Two nations: racial disparities in bloodstream infections recorded at Alice Springs Hospital, central Australia, 2001–2005

Lloyd J Einsiedel and Richard J Woodman
Med J Aust 2010; 192 (10): 567-571. || doi: 10.5694/j.1326-5377.2010.tb03638.x
Published online: 17 May 2010


Objective: To compare bloodstream infection (BSI) rates, pathogens and mortality among Indigenous and non-Indigenous adults in central Australia.

Design, participants and setting: Retrospective study of adult patients (aged ≥ 15 years) admitted to Alice Springs Hospital (ASH) between 1 January 2001  and 31 December 2005. Patients were followed up until 30 June 2008.

Main outcome measures: Admission-based and population-based BSI rates and mortality rates for Indigenous and non-Indigenous adults.

Results: During the study period, there were 824 BSI episodes (Indigenous, 753; non-Indigenous, 71). The admission-based BSI rate for Indigenous patients was 26.5 (95% CI, 26.4–26.6) per 1000 adult admissions, compared with 5.2 (95% CI, 5.1–5.2) per 1000 adult admissions for non-Indigenous patients (infection rate ratio [IRR], 5.13 [95% CI, 5.10–5.18]). The population-based BSI rate was 1354.7 (95% CI, 1256.3–1460.8) per 100 000 persons per year among Indigenous patients and 69.9 (95% CI, 55.1–88.6) per 100 000 persons per year among non-Indigenous patients (IRR, 19.4 [95% CI, 15.1–24.9]). These differences were not explained by higher comorbidity levels among Indigenous patients. Human T-cell lymphotropic virus type 1 and Strongyloides stercoralis infected 43% and 35%, respectively, of Indigenous patients tested. The risk of death during the follow-up period was 32.1% for Indigenous and 13.4% for non-Indigenous patients (hazard ratio [HR], 2.69 [95% CI, 1.38–5.25]; P = 0.004). Mortality rates were higher among Indigenous patients who had more than a single BSI (HR, 1.86 [95% CI, 1.32–2.62]; P < 0.001). The mean age at death was 48.5 years (SD, 16.2 years) for Indigenous patients and 75.1 years (SD, 18.7 years) for non-Indigenous patients (P < 0.001).
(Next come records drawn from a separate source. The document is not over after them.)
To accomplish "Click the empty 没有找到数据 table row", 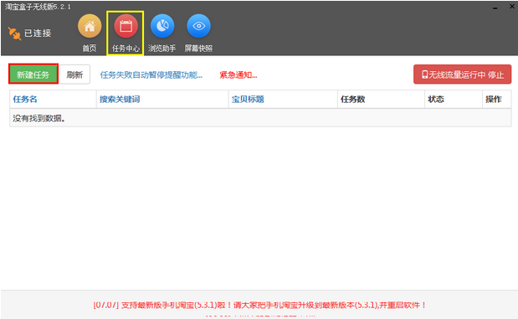I will [x=260, y=118].
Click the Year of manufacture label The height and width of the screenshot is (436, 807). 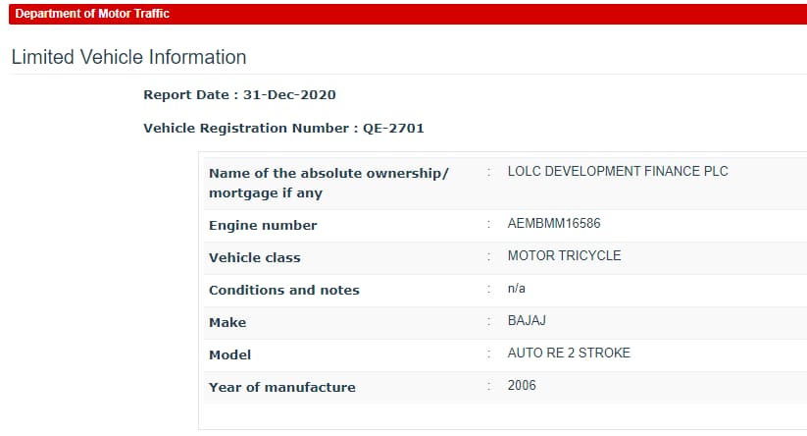coord(282,388)
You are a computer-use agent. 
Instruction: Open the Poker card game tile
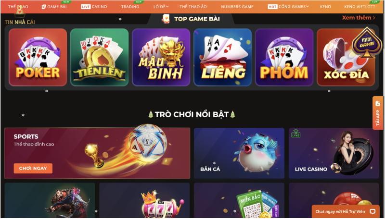pyautogui.click(x=38, y=57)
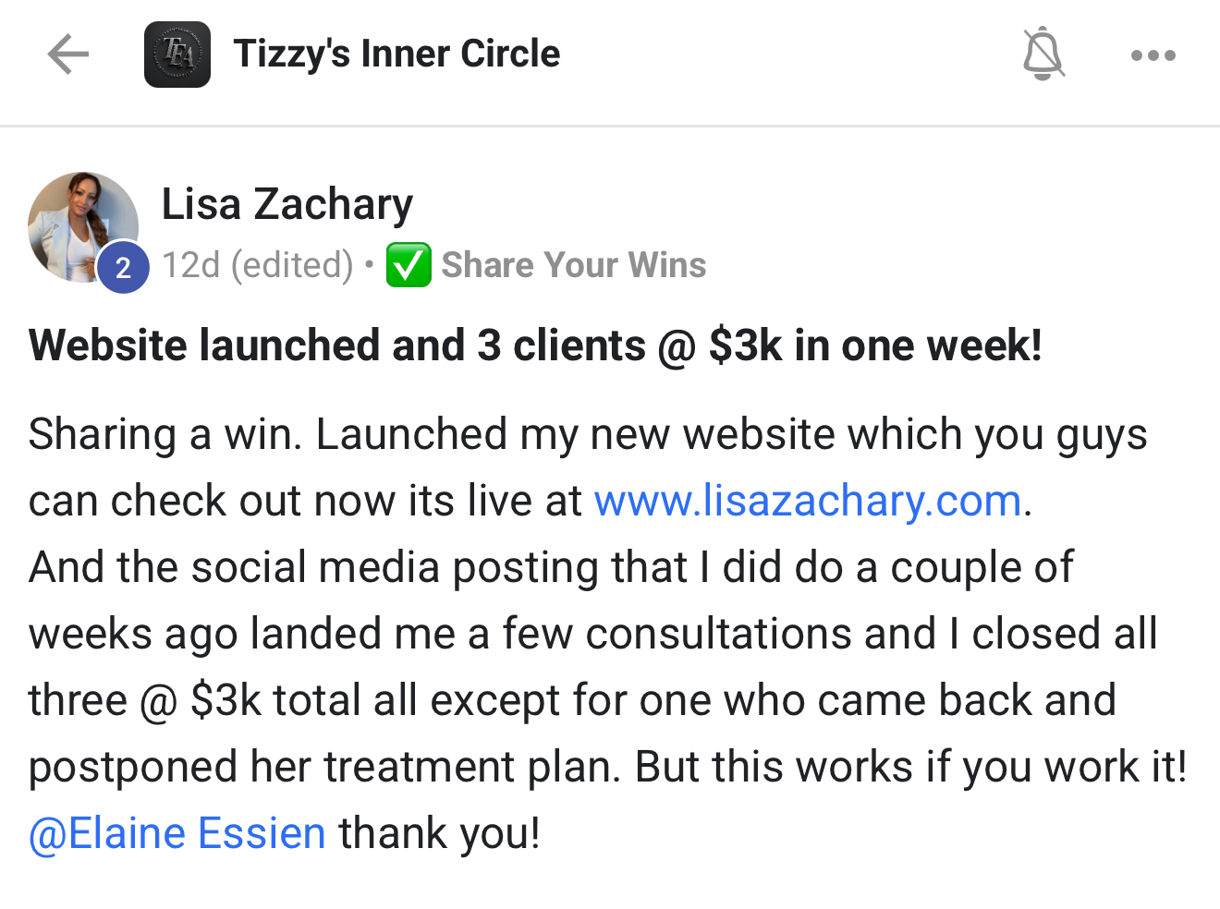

Conclusion: Indigenous adults living in central Australia experience BSI rates that are among the highest reported in the world. These are associated with a high risk of death, and are a likely consequence of the poor socioeconomic circumstances of Indigenous people.
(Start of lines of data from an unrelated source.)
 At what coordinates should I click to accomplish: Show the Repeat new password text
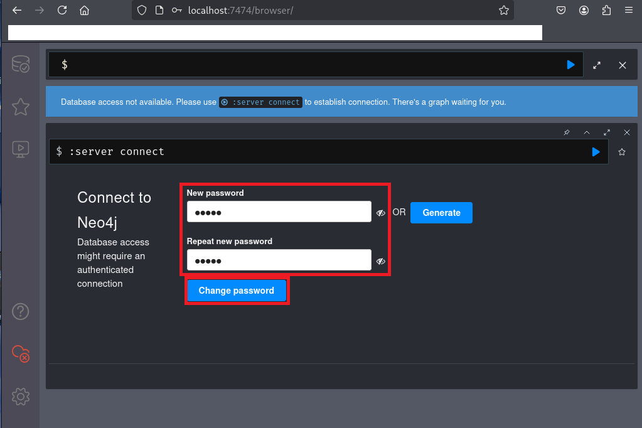[380, 261]
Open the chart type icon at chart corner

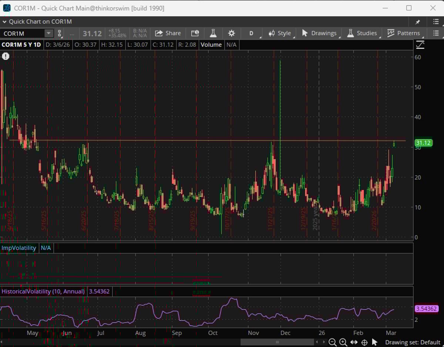tap(420, 44)
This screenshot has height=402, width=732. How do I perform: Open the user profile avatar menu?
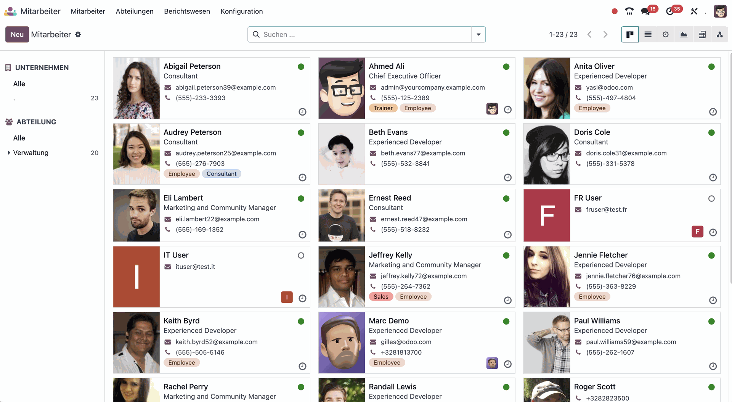coord(720,11)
Indigenous Australians continue to live in conditions of enormous socioeconomic disadvantage and this is reflected in a life expectancy 17 years less than that of their non-Indigenous peers.1 Chronic diseases such as diabetes mellitus are thought to be the major cause of life-years lost for Indigenous people in the Northern Territory.2 However, these conditions may have less influence on life expectancy in central Australia, where infection-related mortality rates are higher than the rates in some African countries before the arrival of the current HIV pandemic.3

High background rates of infectious diseases among Indigenous Australians may underlie racial disparities in infection-related mortality in central Australia. Incidence rates of invasive pneumococcal disease4 and prevalence rates of bronchiectasis,5 for example, are among the highest in the world. The latter is associated with infection with the human T-cell lymphotropic virus type 1 (HTLV-1),5 which is endemic in central Australia but rare elsewhere.6 HTLV-1 infection predisposes to infection with the parasite Strongyloides stercoralis and to crusted scabies, providing portals of entry for enteric and gram-positive organisms, respectively.7,8 Deaths resulting from complicated strongyloidiasis have recently been reported at Alice Springs Hospital (ASH), in central Australia.7 Bloodstream infections (BSIs) continue to be associated with short-term mortality rates of 13%–21%,9-11 and 38% of infection-related deaths among Indigenous adults at ASH follow a BSI.3 The aim of our study was to characterise the pathogens responsible for BSI in central Australia and to determine the extent to which racial background influences BSI rates and mortality.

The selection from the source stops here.